Para eso es fundamental que las cuentas puedan superar el trámite de las enmiendas a la totalidad. El Gobierno sí espera que sea suficiente un proyecto que recogerá un aumento improtante de las inversiones sobre Cataluña. El instrumento para su ejecución son los «2.000 millones para Cataluña» que el Gobierno y su socio presupuestario, Podemos, han venido publicitando. A eso se remitían ayer en el Ejecutivo cuando se les preguntaba por el planteamiento de Iceta de que Sánchez presentará un «gran argumento» para su aprobación. En el Gobierno tienen la siguiente estrategia: convencer a los independentistas de que no bloqueen la tramitación y que una vez abierto el proceso de enmiendas sea el Govern de la Generalitat el que «pueda poner en los Presupuestos los proyectos que estime más oportunos», explica una fuente de Moncloa. En línea muy similar se expresó la ministra de Hacienda, María Jesús Montero.

«Crisis» de Torra

Pese a las declaraciones de Torra, en el Gobierno se aferran a la «división» entre los independentistas y a la ausencia de una única voz autorizada en la toma de decisiones. «Creo que van a mantener la incógnita hasta el final», manifiesta un miembro del Gobierno.

En esta línea se enmarca la advertencia de Torra a ERC y el PDECat –pronunciada anoche en un acto de un portal digital independentista– indicando que si a estos dos partidos se les ocurre aprobar los PGE se verá obligado a hacer cambios en la Generalitat. « Si esto pasase –que ERC y el PDECat den apoyo a las cuentas de Sánchez–, habría una crisis de gobierno, ciertamente».

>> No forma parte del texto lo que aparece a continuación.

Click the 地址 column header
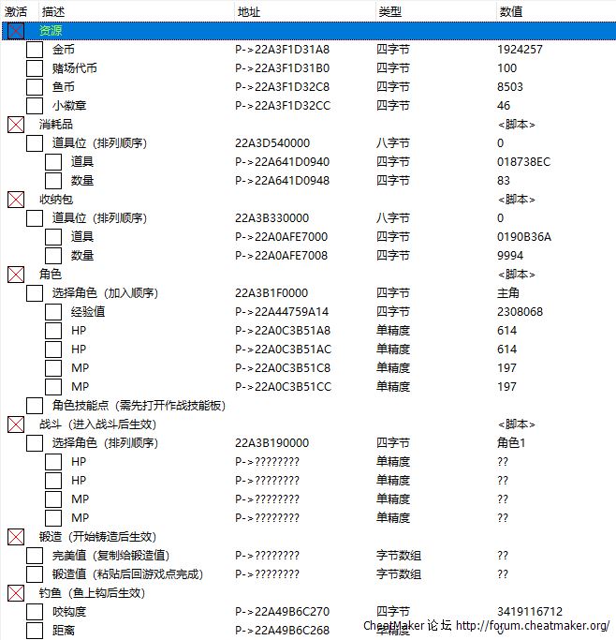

A tenor de las palabras de Torra, a las que hay que sumar las de Aragonès, por lo tanto, parece que al Gobierno no le bastará con una nueva inyección de dinero público en Cataluña para aprobar las cuentas de 2019. Hace menos de tres semanas, el Consejo de Ministros, celebrado en Barcelona, aprobó partidas en inversiones en carreteras catalanas por valor de unos 113 millones de euros, así como medidas de carácter simbólico-políticas (referidas a las figuras de Lluís Companys y Josep Tarradellas, sobre todo). Medidas que se suman al compromiso ya adquirido por parte del Gobierno de aplicar la DisposiciónAdicional Tercera del Estatuto de Autonomía, que equipara la inversión del Gobierno enCataluña al peso del PIB de esta región y que el Tribunal Constitucional declaró que no era de obligado cumplimiento para el Ejecutivo.

Estas medidas fueron aceptadas por los partidos secesionistas pero valoradas como insuficientes para aprobar las cuentas de Pedro Sánchez o para aparacar las reivindicaciones independentistas.